Buoyed by parents concerned about education, record crime and inflation levels, and months-long COVID-19 mandates, Republicans even made inroads in liberal strongholds, from New Jersey to Seattle.

In Pennsylvania, voters elected pro-life Republicans in four statewide judicial races, after rebuking Democrat Gov. Tom Wolf this spring by voting to strip him of his COVID powers.

This year’s “red wave” extended to typically uneventful school board elections that drew an unusual amount of attention amid increased parental outrage directed at public schools.

Progressives lost control of one of Colorado’s largest school districts two weeks ago with the election of four parents’ rights advocates, the Washington Examiner reported. The winners, backed the conservative 1776 Project PAC, vowed to end a mask mandate enacted by the Denver-area Douglas County School Board in defiance of a county order and resist CRT. The board previously had a 7-0 liberal majority.

1776 Project PAC, an education advocacy group dedicated to fighting Critical Race Theory and promoting “patriotic education,” has boasted victories in dozens of school board races in seven states this cycle, with a 75 percent success rate.

“Critical Race Theory is a radical belief that pushes the idea that America is an inherently racist country and white Americans are stained with the original sin of racism for which they can never be cleansed,” the PAC’s website states. “The 1776 Project PAC is pushing back against this growing crisis in our public education system by campaigning on behalf of school board candidates that vow to overturn any teaching of the 1619 Project or critical race theory in their school districts.”

Candidates endorsed by the 1776 Project PAC won 13 races in Pennsylvania alone, according to Axios, picking up seats in Pittsburgh’s North Hills School District and sweeping a board of directors of a Centre County school district. Back to School PA has said that 113 of the 182 Pennsylvania candidates backed by the group likewise won their elections.

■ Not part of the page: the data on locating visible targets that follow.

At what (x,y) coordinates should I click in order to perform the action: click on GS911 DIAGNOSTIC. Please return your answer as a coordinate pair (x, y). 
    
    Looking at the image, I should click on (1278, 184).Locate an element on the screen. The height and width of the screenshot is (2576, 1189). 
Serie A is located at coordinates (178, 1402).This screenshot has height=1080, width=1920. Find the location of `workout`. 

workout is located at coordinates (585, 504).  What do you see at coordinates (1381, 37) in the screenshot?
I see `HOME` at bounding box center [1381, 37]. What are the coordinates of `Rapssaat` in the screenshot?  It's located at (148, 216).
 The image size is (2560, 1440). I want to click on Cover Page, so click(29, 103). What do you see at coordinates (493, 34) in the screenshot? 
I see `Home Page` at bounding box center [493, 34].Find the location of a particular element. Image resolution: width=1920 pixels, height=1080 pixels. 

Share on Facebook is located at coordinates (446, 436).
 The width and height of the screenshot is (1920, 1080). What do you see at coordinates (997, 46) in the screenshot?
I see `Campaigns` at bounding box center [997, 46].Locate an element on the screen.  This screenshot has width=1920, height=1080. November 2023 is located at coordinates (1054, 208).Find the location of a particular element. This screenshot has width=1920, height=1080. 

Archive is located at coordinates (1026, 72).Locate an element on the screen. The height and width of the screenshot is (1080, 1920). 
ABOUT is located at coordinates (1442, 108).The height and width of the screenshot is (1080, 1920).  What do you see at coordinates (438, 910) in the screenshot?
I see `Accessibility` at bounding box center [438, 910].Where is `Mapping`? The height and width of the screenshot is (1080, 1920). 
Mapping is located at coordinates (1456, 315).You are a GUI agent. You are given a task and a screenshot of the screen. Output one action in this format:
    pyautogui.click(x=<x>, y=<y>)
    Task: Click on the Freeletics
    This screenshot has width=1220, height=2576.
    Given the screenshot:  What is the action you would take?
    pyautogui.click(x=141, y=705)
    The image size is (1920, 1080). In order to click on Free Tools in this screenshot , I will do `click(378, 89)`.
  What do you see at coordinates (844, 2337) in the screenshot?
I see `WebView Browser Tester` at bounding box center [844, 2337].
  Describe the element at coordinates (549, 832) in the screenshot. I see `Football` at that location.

Pro-parent challengers also dominated school board races in the Democrat-leaning suburbs of Des Moines, Iowa, where the 1776 Project’s candidates took control of multiple school districts and ousted a school board president and vice president in Johnston.

The successful slate in Johnston again targeted strict masking requirements and “radical, anti-American indoctrination in our schools.”

“I’ve gotten so many messages over the night from teachers and parents that are just telling me that they were crying because of the results,” said Derek Tidball, an incoming board member, “and they know that it was just because I said I would at least listen to them and try to try to figure out what they need and try to help them out.”

Conservatives made gains in strongly Democratic counties in New Jersey and Kansas, as well, Axios reported, while clinching races in Ohio, Minnesota, Virginia, and Washington.

In the suburbs of Dallas, a father who promised to block “cultural sensitivity” training for students and teachers won in landslide this month, shifting control of the Southlake District School Board to CRT opponents.